[This is part two of a three-part article on the Theo Wujcik retrospective now on exhibit at the Bob Rauschenberg Gallery on the Lee campus of Edison State College in Fort Myers.]
In 1970, Theo Wujcik landed in Tampa, where he assumed the position of shop director of Graphicstudio, an innovative print shop headquartered at the University of South Florida. That's where he first met and formed a fast friendship with pop artist James Rosenquist, who'd just relocated from New York to Aripeka, a picturesque town located just south of Weeki Wachee Gardens on the Gulf Coast.
The decade passed relatively uneventfully, but the calm was shattered in 1979 when Theo's marriage ended. That freed the artist to join the underground punk scene in Ybor City. There, he and some USF students founded Mododado, a nihilistic art group that used recycled junk from trash bins to create multi-media artworks.
"Andy Warhol would paint from 9 to 5 every day and then grab his camera and go hang out with the wealthy. He lived his art. I did too," the artist teased during the Gallery Talk portion of his reception at the Rauschenberg Gallery last Friday night. "I hung out at the punk clubs drinking and dancing all night. I still have a few moves."
Wujcik's experience dumpster-diving and scrounging around for recycled material, has informed his current work, a collection of multi-media works he calls his Jade Series.
"I was going to dinner in Ybor City with a friend," Theo explained. "We saw a pile of wood that looked like something we might use and came back to investigate after we ate. When we turned over the wood, we saw all of these Jade screens. 'They're mine,' I shouted right away. 'Yeah, they're yours,' my friend immediately agreed."

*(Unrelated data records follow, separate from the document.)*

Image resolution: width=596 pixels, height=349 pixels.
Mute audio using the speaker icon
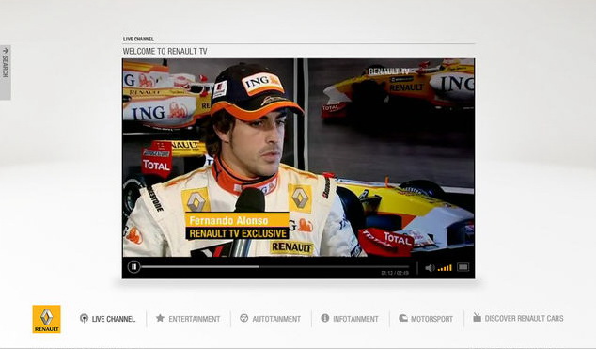click(430, 268)
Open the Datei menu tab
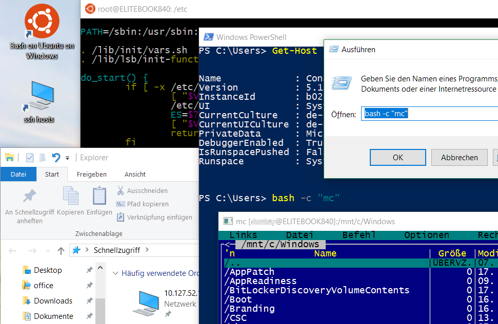Screen dimensions: 498x324 (x=18, y=174)
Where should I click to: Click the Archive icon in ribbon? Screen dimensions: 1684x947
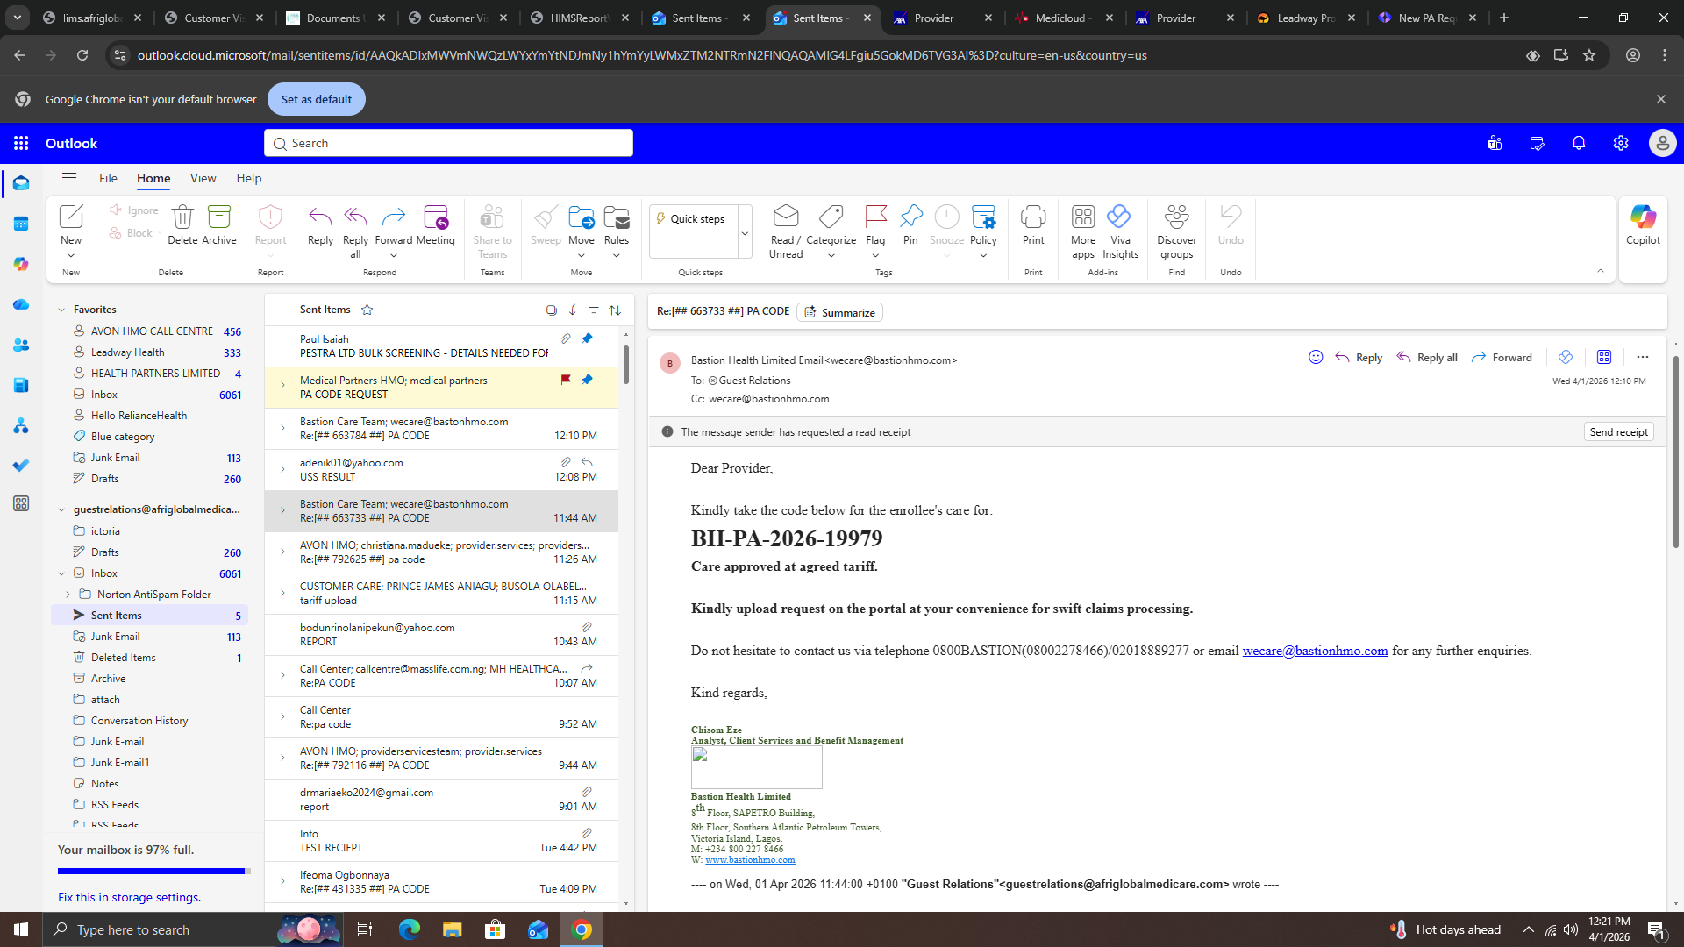[x=218, y=217]
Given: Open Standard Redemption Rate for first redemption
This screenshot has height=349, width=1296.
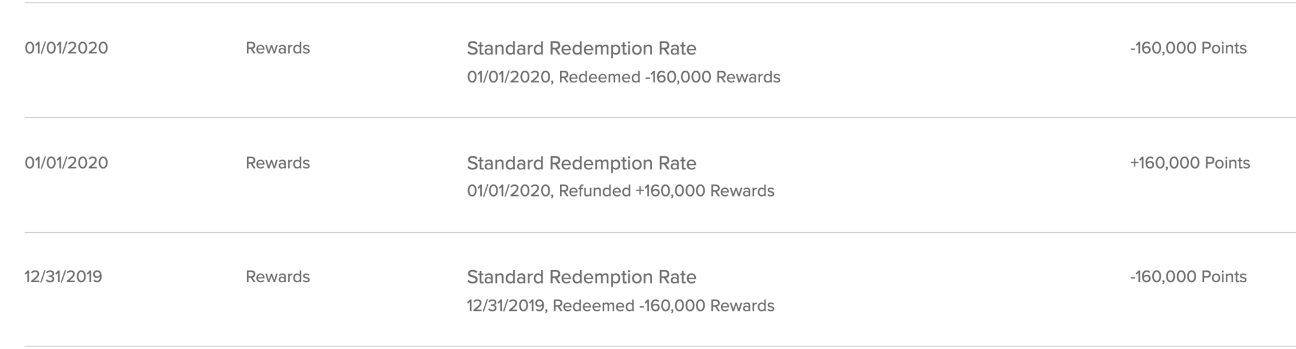Looking at the screenshot, I should pos(581,49).
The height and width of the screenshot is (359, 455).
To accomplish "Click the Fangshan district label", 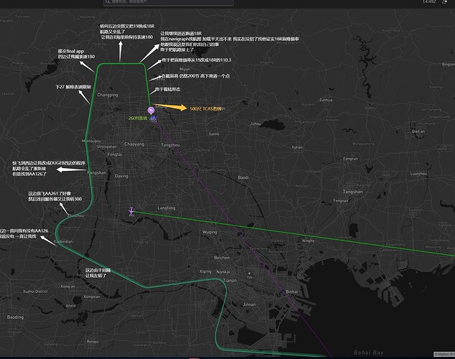I will [96, 173].
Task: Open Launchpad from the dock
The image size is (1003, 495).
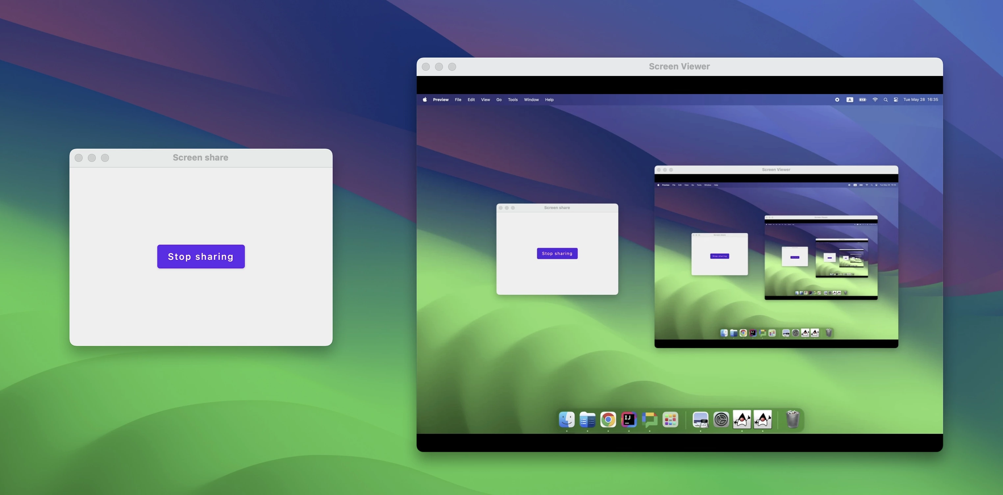Action: pos(671,420)
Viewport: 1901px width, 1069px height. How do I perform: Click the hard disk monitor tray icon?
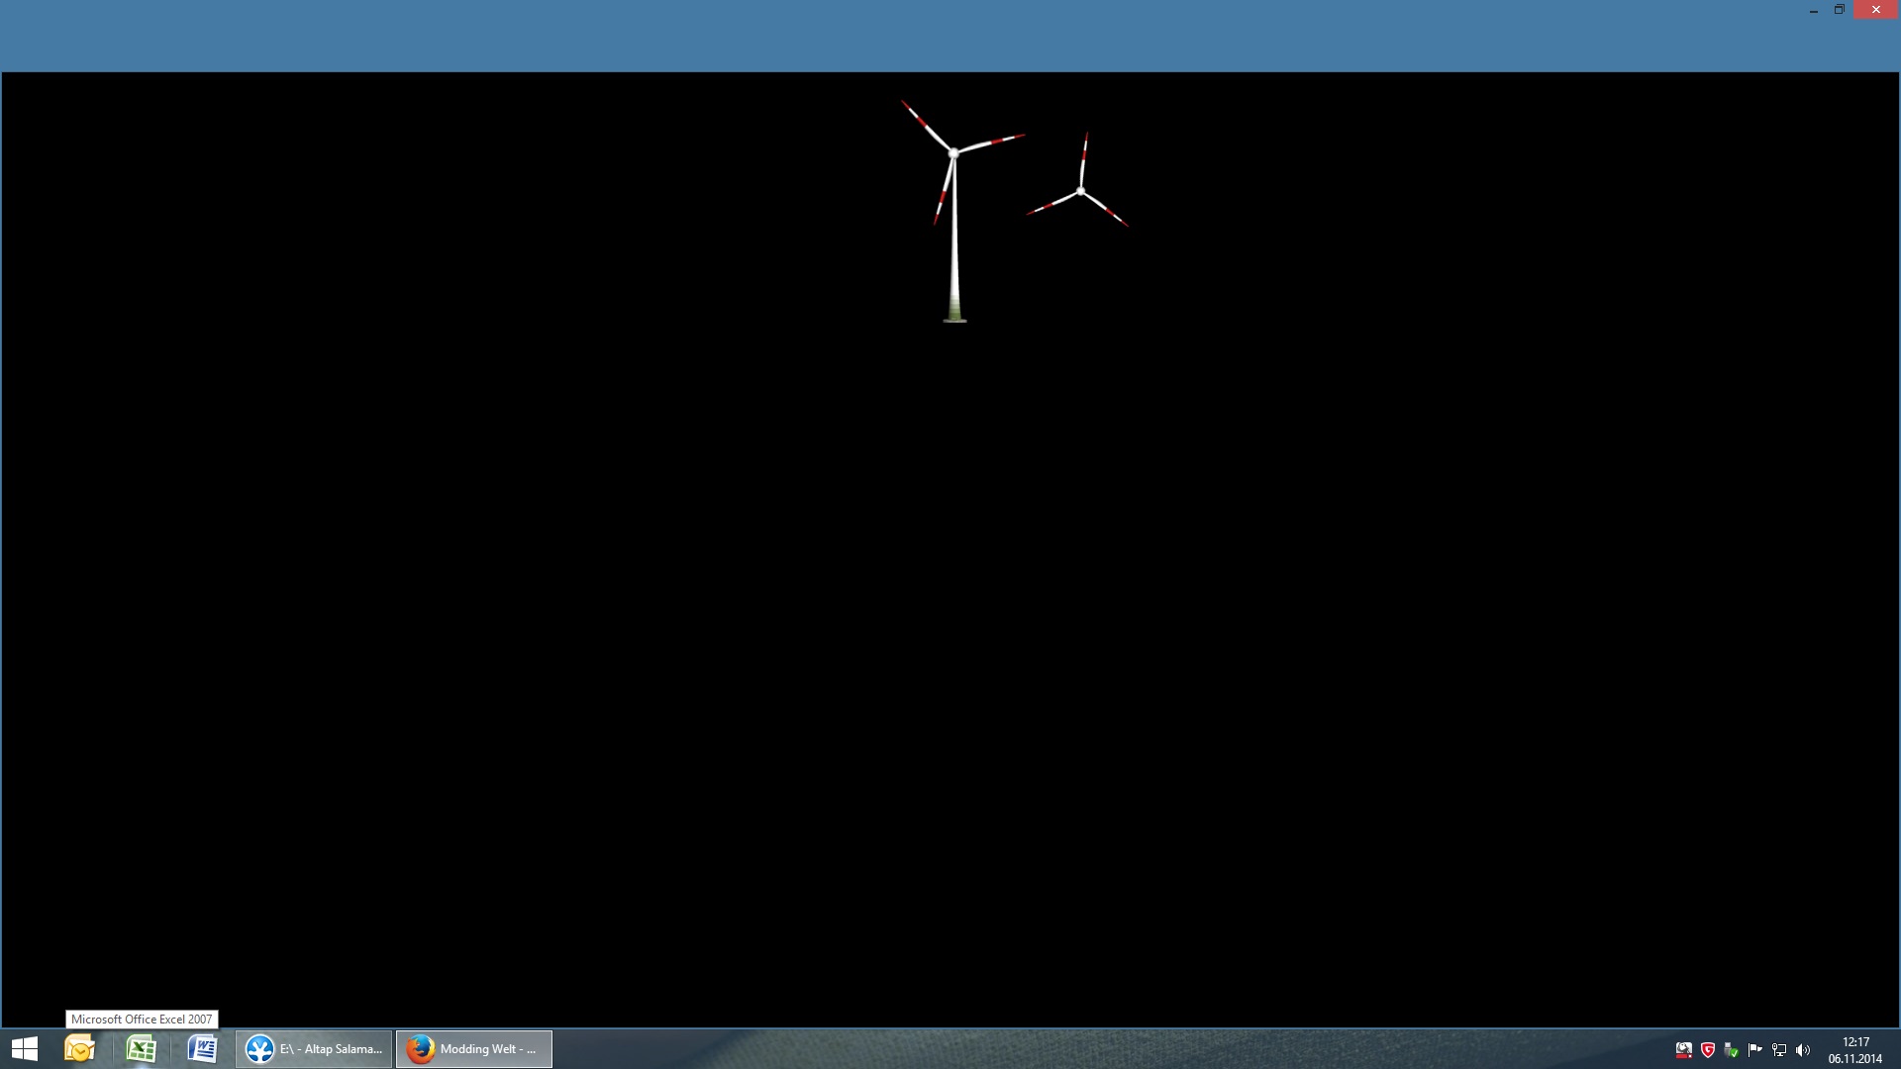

Not only are the mixed media works a departure from Wujcik's medium of choice (acrylic on canvas), but at 12 x 9" to 23 x 20," they are considerably smaller than his large scale renderings like Mythical Hero (115 x 90"), Cross-Cultural (111 x 78") and Indy Jones (115 x 90"). The new series consists of Jade, bottle caps, wood, acrylic and fiber and is a metaphor for the marriage of East and West in the world of art today, a world the artist sees shifting inexorably to China in the coming years.